In trying to keep track of this year’s blizzard of buzzwords I’ve been helped out by Business Life readers. From the US Nick Harrison writes to signal a new usage: the noun shutter has suddenly become a verb, signifying both closing down and boarding up, as in “Madam K’s is soon to shutter”, or “Granco has shuttered its operations”.
He spotted four examples within four days from the Seattle Times, the “sole remaining daily paper in this town since the 150 year-old Post-Intelligencer itself shuttered a month or so ago.”
Another novel Americanism yet to cross the oceans is shovel-ready, referring to a major project that is all set to go but awaiting public funding which may not now materialise.
In times of turmoil an upsurge in acronyms and abbreviations is only to be expected, and examples noted by correspondents include GFC (the Australian government’s own shorthand for global financial crisis) and CC, which can stand for credit crunch or current climate.

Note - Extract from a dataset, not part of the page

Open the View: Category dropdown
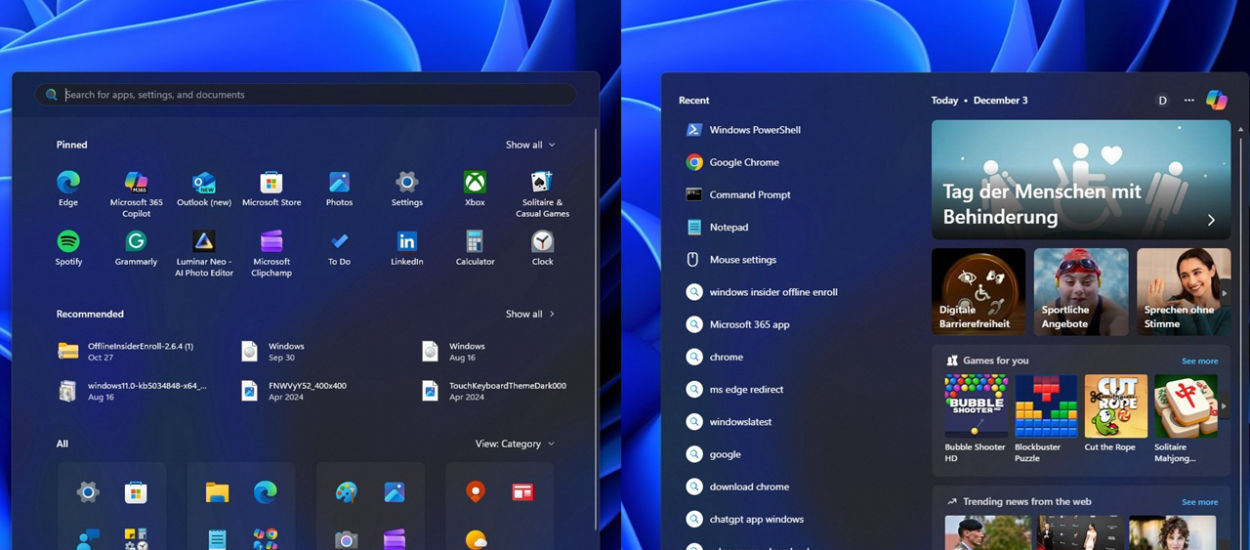This screenshot has height=550, width=1250. pos(514,444)
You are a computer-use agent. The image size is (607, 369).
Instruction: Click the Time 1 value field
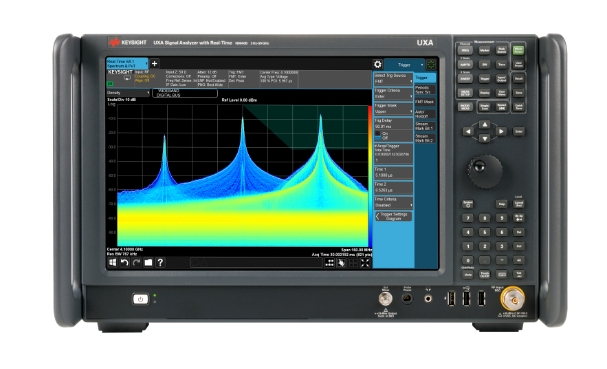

Irish informant Ros Waverley has picked up on the fact that RIF, the euphemistic reduction in force(s) (aka downsizing) from a year or so ago, has first become an acronym pronounced ‘riff’, and more recently a verb, as in “We’re riffing”/”We’ve been riffed.”

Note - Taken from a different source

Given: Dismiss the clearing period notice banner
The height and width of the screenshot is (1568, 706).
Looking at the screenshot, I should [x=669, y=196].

Several readers were amused when Lord Mandelson testily insisted that his £2.5bn rescue package for the UK car industry was not a bailout (Merriam-Webster’s word of the year for 2008), but a greening initiative. Others were tickled by the portentous language governments have come up with to boost their anti-recessionary credentials: a little too late perhaps Australia has embraced countercyclicality, which simply means anticipating periodic economic downturns, while Britain has been promoting flexibilism; adapting your working practices to cope
with unexpected crises.
I can’t help chuckling cynically at the latest catchphrases circulating among the cheerfully desperate — or desperately cheerful — flat is the new
up is one such, while I heard someone the other day assert in all seriousness that we’ve got to take the HAV (high-altitude view) and look beyond the beyond. Thankfully professional trendspotters also remain resolutely upbeat, promoting something they call innovation jubilation, celebrating nimbleness (marketing’s successor to agility) and announcing the imminent appearance of Generation G (for generous).